> _課題_
資料の最初の行から「at that location.」を含む行までを、その行も含めて書き直してください。「coordinates」を「position」に置き換え、ほかはそのままにしてください。

> _データ抜粋_
========

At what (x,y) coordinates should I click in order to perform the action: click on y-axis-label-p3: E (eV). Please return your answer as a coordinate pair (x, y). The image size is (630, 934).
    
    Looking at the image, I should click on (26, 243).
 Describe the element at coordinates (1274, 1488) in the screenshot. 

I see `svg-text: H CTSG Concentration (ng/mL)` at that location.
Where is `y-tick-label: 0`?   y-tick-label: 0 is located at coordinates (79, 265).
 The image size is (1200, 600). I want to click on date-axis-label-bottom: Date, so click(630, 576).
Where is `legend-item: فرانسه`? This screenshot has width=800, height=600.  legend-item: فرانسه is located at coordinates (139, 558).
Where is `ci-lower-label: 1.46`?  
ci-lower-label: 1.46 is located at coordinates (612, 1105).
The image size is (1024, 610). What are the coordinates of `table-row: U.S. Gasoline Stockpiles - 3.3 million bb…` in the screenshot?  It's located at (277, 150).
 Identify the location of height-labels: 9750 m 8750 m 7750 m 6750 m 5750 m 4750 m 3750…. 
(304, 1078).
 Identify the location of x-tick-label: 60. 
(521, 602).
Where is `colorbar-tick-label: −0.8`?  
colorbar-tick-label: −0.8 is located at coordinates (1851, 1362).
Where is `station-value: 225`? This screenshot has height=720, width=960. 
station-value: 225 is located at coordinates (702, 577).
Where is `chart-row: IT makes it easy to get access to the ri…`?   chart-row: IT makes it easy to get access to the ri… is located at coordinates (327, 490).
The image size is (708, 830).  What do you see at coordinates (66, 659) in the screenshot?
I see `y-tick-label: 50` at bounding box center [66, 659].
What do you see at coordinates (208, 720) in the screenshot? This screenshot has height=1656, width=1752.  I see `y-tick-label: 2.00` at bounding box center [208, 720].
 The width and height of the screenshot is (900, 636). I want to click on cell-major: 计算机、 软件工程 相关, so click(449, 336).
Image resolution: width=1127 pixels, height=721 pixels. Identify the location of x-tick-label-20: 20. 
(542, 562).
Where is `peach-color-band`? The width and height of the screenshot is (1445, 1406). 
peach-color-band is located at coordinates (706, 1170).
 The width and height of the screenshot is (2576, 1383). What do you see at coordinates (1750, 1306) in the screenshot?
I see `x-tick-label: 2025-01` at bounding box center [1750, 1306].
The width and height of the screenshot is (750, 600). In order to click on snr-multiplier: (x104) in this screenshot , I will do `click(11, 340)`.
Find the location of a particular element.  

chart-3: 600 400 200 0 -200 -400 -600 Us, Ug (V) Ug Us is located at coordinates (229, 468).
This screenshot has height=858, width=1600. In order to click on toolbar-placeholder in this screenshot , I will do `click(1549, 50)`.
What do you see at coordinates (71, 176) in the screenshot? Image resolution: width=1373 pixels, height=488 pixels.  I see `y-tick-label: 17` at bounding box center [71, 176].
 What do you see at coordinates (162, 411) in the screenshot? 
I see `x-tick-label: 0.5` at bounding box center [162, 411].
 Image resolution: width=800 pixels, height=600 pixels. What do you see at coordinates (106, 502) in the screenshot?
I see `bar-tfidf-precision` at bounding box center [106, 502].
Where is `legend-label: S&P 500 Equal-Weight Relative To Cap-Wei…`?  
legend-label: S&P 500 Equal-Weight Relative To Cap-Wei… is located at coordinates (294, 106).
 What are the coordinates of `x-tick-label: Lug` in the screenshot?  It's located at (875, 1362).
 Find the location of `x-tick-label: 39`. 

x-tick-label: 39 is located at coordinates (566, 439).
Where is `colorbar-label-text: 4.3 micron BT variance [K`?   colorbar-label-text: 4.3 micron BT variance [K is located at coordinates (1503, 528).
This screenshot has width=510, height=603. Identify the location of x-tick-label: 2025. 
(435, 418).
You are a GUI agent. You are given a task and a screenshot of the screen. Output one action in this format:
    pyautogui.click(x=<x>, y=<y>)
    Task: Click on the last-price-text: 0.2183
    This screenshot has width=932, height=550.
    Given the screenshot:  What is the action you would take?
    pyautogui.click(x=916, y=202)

========

> _回答欄_
At what (x,y) position should I click in order to perform the action: click on y-axis-label-p3: E (eV). Please return your answer as a coordinate pair (x, y). The image size is (630, 934).
    
    Looking at the image, I should click on (26, 243).
 Describe the element at position (1274, 1488) in the screenshot. 

I see `svg-text: H CTSG Concentration (ng/mL)` at that location.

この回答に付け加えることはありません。